Wednesday, March 05, 2008


Letters from Mississippi

Choose three letters in the first section of the book, Letters from Mississippi (up to page 39). Identify one argument in each letter. Post it and its evidence or support, then summarize each letter. Give the page numbers the letters are on. This is due by Monday, March 10. Bring the handout beginning with page 41 to class Monday also. We will be reading essays from Children of the Movement next week. Continue to keep your writing and vocabulary logs.

Today in class I demonstrated how to annotate the text. We read letters students suggested then analyzed them. The lesson today was annotation. We didn't have time to complete the student conferences. We will continue next week Monday and Wednesday. If you have any worries, you can go early. I also told students that I was available after 3 on MW or after 12 noon TTh if you let me know. One-on-one is the best way to succeed in college. One visit with me can really effect your performance.

In the later class, I asked students to read the next section of the book, pages 41-73. Everyone can start reading the next section and annotating the text, looking at arguments. Since I didn't assign this to the earlier class, you will not be held responsible for this material. I put copies of the next section in the bin outside of my class.


Cyber-Assignment: How to Mark a Book

Post your response to the questions of form, questions of content, and respond to one question in a paragraph.

Monday, March 03, 2008


"Banished" Cyber-Essay

Today in both classes we watched the film: Banished. The film is about towns in America where black people were banished or run off, kicked out, told to leave if they wanted to live. The new documentary looks at two towns and one county, Forsyth, Pierce City, and Harrison where descents of these places return to address the wrongs that robbed their families of their peace of mind, and their children of their inheritance. Visit for more information about the film. I recommend it. It's a great website.
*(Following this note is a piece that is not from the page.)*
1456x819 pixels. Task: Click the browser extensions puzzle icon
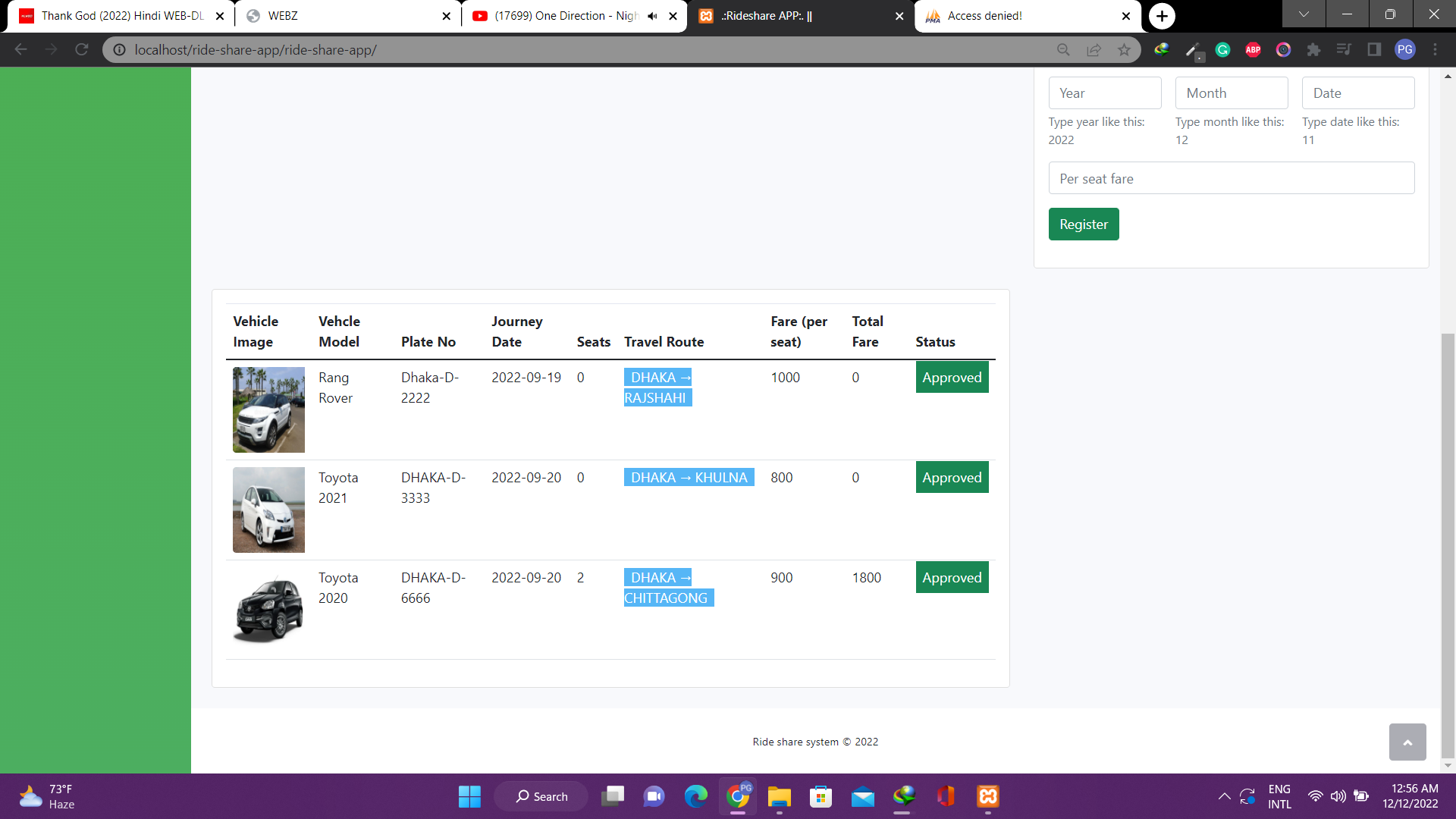[1313, 49]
I think, the film's key argument is the question: Are there black skeletons in the closets of most if not all white towns in America, especially the American south? The answer is probably so. What questions come to mind as you read Letters from Mississippi and what these young volunteers, black and white are doing to rid the country of prejudice and racism?
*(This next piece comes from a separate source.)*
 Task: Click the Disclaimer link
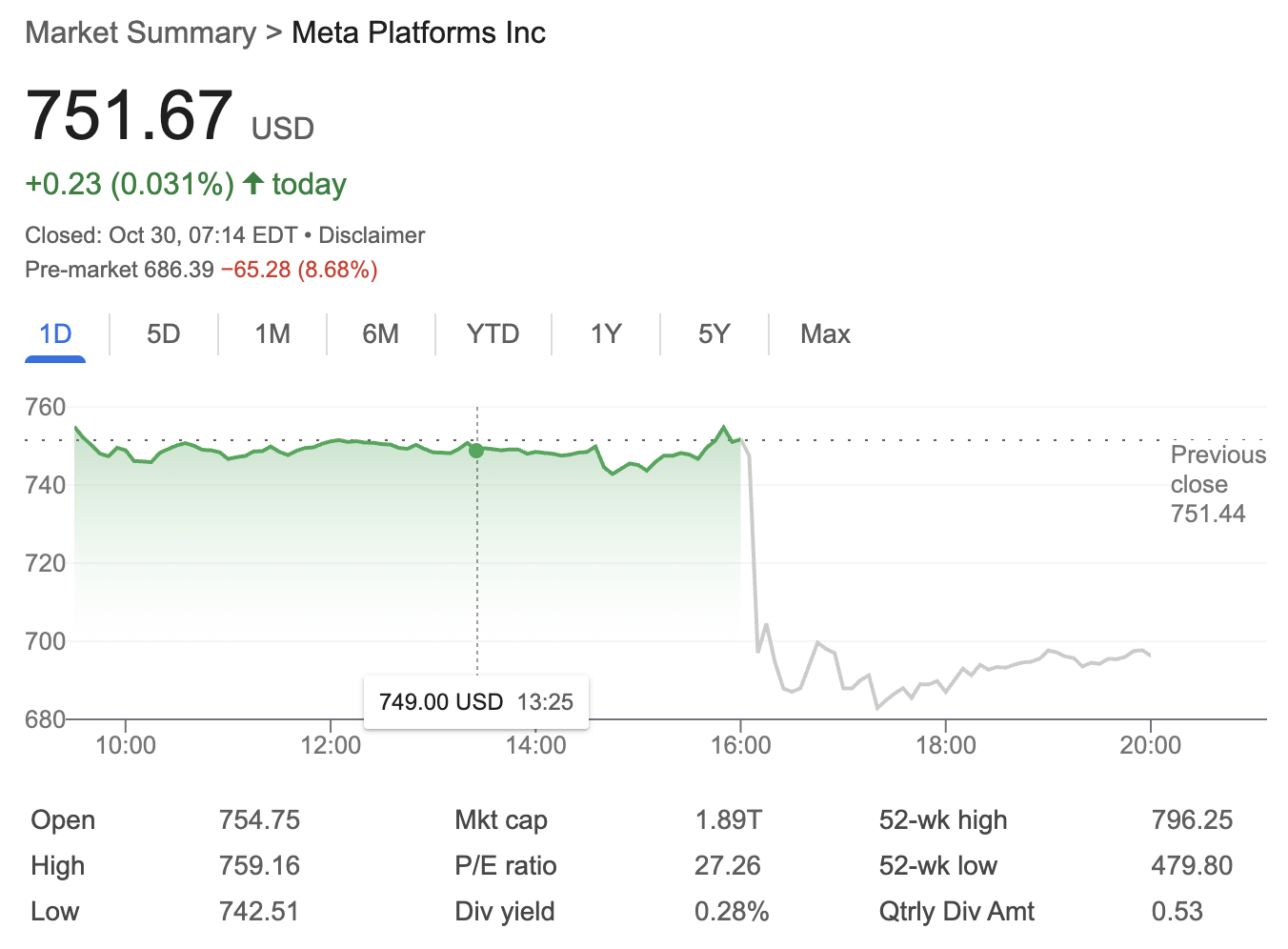(372, 234)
Choose one city or county and reflect on the consequences of the mob violence on black residents in Forsyth, Harrison and Pierce. How did the residents respond to the challenge of addressing the wrong done to these families? How should these wrongs be addressed? Explain how, in some ways, the people in these towns reflect the same attitudes of 100 years prior. How does this make you feel about America?

Visit the website for more information about the film and the people, the director and the towns profiled. Respond in 250 words (minimally 3 paragraphs) to the questions. If you have a better question, or have another angle you'd like to explore, feel free to do so.

Please include the name of the film, all the places profiled and a brief summary of the thesis of the film in your introduction, before getting to your point or thesis.
The essay is due by 10 AM Wednesdsy, March 5.